Andrea Bowers’ series of pencil drawings, “Study from May Day March, Los Angeles 2010 (‘We Are All Americans’),” depicting a woman holding a sign reading “We Are All Americans,” and her “Stop Separating Families (May Day March 2015, Los Angeles, California,” literally puts things in black and white.

Through installations, paintings, photographs, sculptures, film and mixed media works, the messages become clear. This is a life-changing activity which often has very harsh and negative outcomes.

One common mode of artistic messaging is the use of tiny houses and toy-like structures, such as in Iranian artist Siah Arnajani’s 2017 work, “Seven Rooms of Hospitality,” which comes off as playful and innocent, but on closer inspection includes a truck where immigrants smuggled in died, a prison holding cell and a “Room for Deportees.”

Beverly Buchanan created a series of shacks, often the only home that new migrants can occupy, including one called “No Door, No Window” and another titled “House from Scraps.”

Italian artist Alighiero Boetti’s series of tapestry maps, “Mappa, 1979,” “Mappa, 1989” and “Mappa, 1972,” are colorful, beautifully embroidered works which incorporate international flag patterns. They feel innocent enough, until one looks closely at the placement of the flags.

Ghanaian artist El Anatsui’s “Dzesi,” an abstract assemblage of found aluminum and copper wire, draws attention to the African people who collect scrap metal and parts from cellphones to resell.
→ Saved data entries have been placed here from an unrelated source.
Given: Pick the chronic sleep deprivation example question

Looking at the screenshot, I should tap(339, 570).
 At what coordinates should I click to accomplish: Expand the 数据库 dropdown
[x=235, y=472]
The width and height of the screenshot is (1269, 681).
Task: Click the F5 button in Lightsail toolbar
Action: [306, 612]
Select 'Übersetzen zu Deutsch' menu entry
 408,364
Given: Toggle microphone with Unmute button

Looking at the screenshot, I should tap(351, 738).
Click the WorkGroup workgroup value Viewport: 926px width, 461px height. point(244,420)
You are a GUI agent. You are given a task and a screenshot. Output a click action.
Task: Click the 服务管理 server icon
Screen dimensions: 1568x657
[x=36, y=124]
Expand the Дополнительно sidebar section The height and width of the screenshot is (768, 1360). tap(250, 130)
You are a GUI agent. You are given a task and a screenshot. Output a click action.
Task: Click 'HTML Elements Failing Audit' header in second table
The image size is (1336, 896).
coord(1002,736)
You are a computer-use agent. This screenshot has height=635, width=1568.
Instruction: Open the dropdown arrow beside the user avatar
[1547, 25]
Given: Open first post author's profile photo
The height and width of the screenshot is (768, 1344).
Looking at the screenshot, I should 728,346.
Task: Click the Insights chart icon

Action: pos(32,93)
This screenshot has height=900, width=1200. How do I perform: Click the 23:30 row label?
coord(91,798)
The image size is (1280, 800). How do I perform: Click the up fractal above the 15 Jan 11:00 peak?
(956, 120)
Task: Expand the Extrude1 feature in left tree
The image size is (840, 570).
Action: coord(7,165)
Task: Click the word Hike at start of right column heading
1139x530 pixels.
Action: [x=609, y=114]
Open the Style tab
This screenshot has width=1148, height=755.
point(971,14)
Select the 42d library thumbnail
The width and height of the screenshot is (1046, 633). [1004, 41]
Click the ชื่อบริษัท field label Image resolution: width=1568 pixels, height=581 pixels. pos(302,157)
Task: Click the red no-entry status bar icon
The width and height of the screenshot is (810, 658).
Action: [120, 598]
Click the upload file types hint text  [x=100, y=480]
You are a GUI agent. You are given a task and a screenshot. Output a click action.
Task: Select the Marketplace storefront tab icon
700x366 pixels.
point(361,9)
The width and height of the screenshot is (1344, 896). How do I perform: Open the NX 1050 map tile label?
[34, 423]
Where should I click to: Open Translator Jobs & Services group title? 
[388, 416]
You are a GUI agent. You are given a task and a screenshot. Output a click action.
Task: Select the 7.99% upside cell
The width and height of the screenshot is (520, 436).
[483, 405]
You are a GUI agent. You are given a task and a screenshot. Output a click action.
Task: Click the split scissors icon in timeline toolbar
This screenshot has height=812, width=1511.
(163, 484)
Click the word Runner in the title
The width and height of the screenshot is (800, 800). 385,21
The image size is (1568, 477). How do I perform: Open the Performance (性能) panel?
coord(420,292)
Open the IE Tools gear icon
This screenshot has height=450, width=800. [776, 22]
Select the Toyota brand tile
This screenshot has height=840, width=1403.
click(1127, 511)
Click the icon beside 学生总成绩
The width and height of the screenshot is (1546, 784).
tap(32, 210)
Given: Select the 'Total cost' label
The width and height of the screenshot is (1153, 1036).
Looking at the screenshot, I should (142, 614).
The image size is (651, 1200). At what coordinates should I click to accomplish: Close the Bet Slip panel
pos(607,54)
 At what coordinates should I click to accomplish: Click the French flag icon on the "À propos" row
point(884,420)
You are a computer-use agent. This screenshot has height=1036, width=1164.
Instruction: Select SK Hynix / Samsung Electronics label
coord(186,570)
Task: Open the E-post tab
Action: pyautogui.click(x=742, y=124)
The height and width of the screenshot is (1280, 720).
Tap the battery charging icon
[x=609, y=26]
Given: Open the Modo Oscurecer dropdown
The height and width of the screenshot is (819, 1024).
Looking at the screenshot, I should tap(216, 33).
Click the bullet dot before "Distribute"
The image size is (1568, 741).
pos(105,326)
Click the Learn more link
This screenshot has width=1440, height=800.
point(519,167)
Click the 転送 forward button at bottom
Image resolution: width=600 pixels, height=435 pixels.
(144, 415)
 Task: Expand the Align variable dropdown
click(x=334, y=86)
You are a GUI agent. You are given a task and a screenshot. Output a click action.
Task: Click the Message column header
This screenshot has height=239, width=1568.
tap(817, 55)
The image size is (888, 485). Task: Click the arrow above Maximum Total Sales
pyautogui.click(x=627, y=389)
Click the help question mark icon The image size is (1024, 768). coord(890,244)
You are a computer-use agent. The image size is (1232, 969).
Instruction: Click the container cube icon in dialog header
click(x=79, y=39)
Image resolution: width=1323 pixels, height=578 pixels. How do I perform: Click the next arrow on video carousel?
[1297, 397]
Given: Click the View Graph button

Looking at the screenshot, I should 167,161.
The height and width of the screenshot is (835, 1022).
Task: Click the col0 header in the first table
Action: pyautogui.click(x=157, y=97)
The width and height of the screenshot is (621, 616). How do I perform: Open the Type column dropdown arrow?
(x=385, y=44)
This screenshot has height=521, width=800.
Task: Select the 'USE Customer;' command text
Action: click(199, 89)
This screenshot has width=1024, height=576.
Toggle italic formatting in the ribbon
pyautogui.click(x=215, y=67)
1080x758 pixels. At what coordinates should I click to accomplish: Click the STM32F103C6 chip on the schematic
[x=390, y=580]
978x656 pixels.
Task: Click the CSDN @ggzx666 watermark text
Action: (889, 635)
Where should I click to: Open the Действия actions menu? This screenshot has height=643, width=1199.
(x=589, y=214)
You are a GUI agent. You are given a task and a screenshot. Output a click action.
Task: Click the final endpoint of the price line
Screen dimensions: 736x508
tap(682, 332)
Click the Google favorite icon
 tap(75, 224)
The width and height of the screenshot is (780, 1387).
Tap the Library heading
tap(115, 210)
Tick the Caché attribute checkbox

Unfortunately, the consequences are often dire and detrimental to their long-term health. The word, in the Ghanaian Ewe language, means “sign” or “to recognize.”

While some works take some figuring out, Arshile Gorky’s portrait “The Artist and His Mother,” from circa 1926-1946, is a realistic rendering of the two. His mother died of starvation while waiting to migrate to America from Europe during World War II.

Other simple works, such as Zoe Leonard’s “Liberty, NY,” from 2001, make one draw in the breath deeply, as the four suitcases sitting side-by-side stand isolated, next to nothing.

Archival photos by Augustus Sherman, Dorothea Lange, Lewis Wickes Hine and Jack Delano’s series from 1940 depicting African American migrants traveling from Florida to Cranberry, New Jersey, to pick potatoes make the experience real, as do photos from Ellis Island, in the collection of a nameless private collector.

Benny Andrew’s painting “Trail of Tears” captures the emotions and sentiments of the Cherokee people forced to relocate from their historical homeland in the American South to Oklahoma.

Andrews was born Nov. 13, 1930, in Plainview, Georgia, a farming community, to George and Viola Andrews. As one of 10 children. Benny followed in the footsteps of his father, George, a sharecropper and self-taught artist. Andrews began working in the fields as a young child, attending Plainview Elementary School, a one-and-a-half room log cabin built by Plainview’s African American community.

As the first in his family to attend high school and later go on to higher education, Andrews later recalled that his arrival at the Art Institute of Chicago was “revelatory” because it was both his first time in an art museum, and his first time in a city or cultural facility without segregation.

“Everyone has to be aware of the issue and to help immigrants to gain their dignity and get back on their feet,” said Léonce Byimana of Torture Abolition and Survivors Support Coalition (TASSC), an advocacy group for so many who flee torture in their homelands, only to find a hostile, unwelcoming country on the other side of escape.

“If you look around this exhibition, most of the art was done by immigrants,” Byimana said. “I don’t know how if you remove all the art done by immigrants, you would enjoy this exhibition. That is not only for this exhibition. If you go almost any place, good jobs are being done by immigrants, building this country. We can do better as Americans to help these people, because we are all part of humanity.”

“The Warmth of Other Suns: Stories of Global Displacement,” is on view at The Phillips Collection (1600 21st Street NW) through Sept. 22. On Sept. 13 and 20, the museum will stay open until 8 p.m., with tours of the exhibit held on Sundays at 1 p.m. and Tuesday through Friday at 11 a.m. The museum is closed on Mondays. Go to phillipscollection.org/events for information on additional complementary programs.